I wrote about 40 pages of my MA English thesis about sexy (queer) vamp lore, and I’m gonna sum up about 200 years of literary development really fast:
Vampires are and always have been a symbol of the Other. Dracula can be read as a queer or racialized Other, specifically, a “beast from the east” bent on destroying the Beautiful And Totally Not Evil Country Of England. He intends to steal the women with his powers of sexy conversation and biting. This conclusion is drawn from the things Jonathan fears most about Dracula, namely his ability to blend in, his extensive knowledge of Western culture, and his talents for “charming”/manipulating others.
Also, let’s talk about the Victorian Travel Trope! In Barry McCrea’s essay “Heterosexual Horror: Dracula, the Closet, and the Marriage-Plot” he states:
The novel opens with a physical movement from West to mysterious East, with a detailed account by Jonathan of his train and coach trips across Europe to Transylvania…
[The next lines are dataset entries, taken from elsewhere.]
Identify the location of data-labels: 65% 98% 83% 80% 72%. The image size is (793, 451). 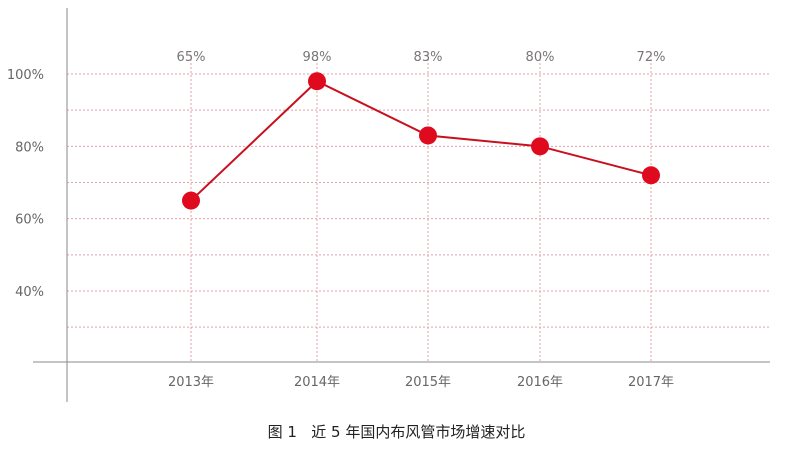
(422, 58).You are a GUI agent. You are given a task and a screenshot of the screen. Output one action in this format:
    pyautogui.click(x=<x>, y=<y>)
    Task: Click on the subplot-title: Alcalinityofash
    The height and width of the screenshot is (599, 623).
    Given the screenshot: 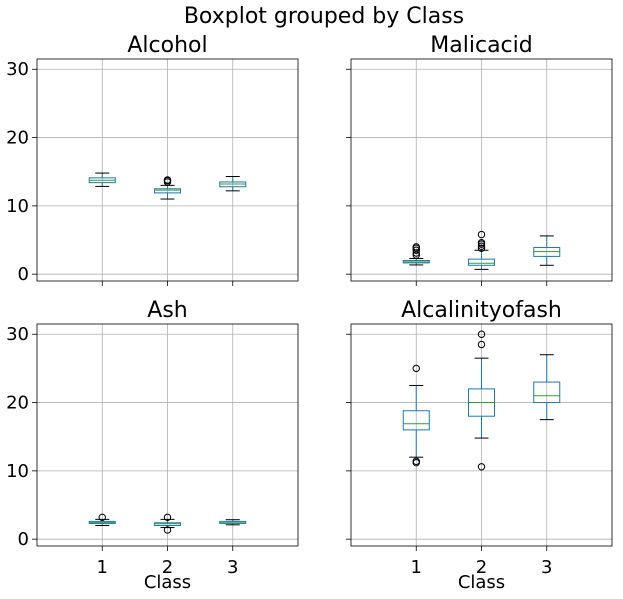 What is the action you would take?
    pyautogui.click(x=482, y=310)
The further east he goes, the stranger his surroundings and encounters become. As is standard narrative practice, the reader is a step ahead of the naive Jonathan; we know that all is not well; we know that things will get stranger before they get more familiar. Narrative convention trains us to expect the domestic world that opens the novel to fall away in importance as the occult disaster story takes over. Yet the narrative perspective will fail to follow this trajectory in Dracula… On the broadest structural level, as we move from England to Transylvania, the novel moves from adolescence to maturity, from struggling bachelorhood to married stability.
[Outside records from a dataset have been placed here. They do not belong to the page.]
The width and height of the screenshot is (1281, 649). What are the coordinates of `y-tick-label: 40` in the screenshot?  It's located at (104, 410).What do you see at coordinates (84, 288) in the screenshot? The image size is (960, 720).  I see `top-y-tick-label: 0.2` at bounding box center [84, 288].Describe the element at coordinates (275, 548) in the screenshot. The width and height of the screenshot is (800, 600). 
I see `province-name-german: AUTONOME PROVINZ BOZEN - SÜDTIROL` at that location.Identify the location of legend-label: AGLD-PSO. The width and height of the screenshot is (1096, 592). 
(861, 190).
In many Victorian/gothic novels, the feminine protagonist moves from her place of residence to her future spouse’s home (Jane Eyre, The Mysteries of Udolpho, Rebecca, In a Glass Darkly etc.). In Dracula, we see Jonathan acting out this role, “the novel begins with an engagement (between Jonathan and Mina) and moves to a cohabiting couple (Jonathan and Dracula)” (McCrea 259). In that way, their relationship is very queer-coded.
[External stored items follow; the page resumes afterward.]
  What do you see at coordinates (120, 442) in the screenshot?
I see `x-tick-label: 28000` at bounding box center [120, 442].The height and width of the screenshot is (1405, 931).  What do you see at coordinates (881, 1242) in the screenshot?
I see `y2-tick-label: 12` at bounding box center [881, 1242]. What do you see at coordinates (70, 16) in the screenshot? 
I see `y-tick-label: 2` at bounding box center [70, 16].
HOWEVER! Because Dracula never drinks from Jonathan (ie: never penetrates him to fully consummate their ‘marriage’), Jonathan is allowed to return to England and Mina, restoring a heterosexual lens to the story and further vilifying vampirism.
Additionally, vampires are free from the standards of binary gender performance because “with both the male and the female of the species obtaining this phallic symbol [fangs], distinctions between the sexes are blurred… through being able to penetrate and be penetrated by either the male or females of the species, heteronormative binaries of sexuality are transgressed” (Stepniak, Anthony. “Actualising Abjection: Drusilla, the Whedonverse’s Queen of Queerness.” Slayage: The Journal of Whedon Studies, 2017. Page 3). So for all intents and purposes, anyone who doesn’t fit the heteronormative, cisgender, white expectations of the English upper-middle class is in vampire territory.
TLDR: Vampires are hot because they break every possible binary and also because queer, non-white, and non-English readers have been identifying with their social ostracization for hundreds of years.
BONUS FACT: Bram Stoker was Irish (there was some seriously rough internalized stuff going on regarding the anti-Irish sentiments shared by many of his English friends and literary contemporaries) and close friends with Oscar Wilde until Wilde’s eventual arrest and imprisonment.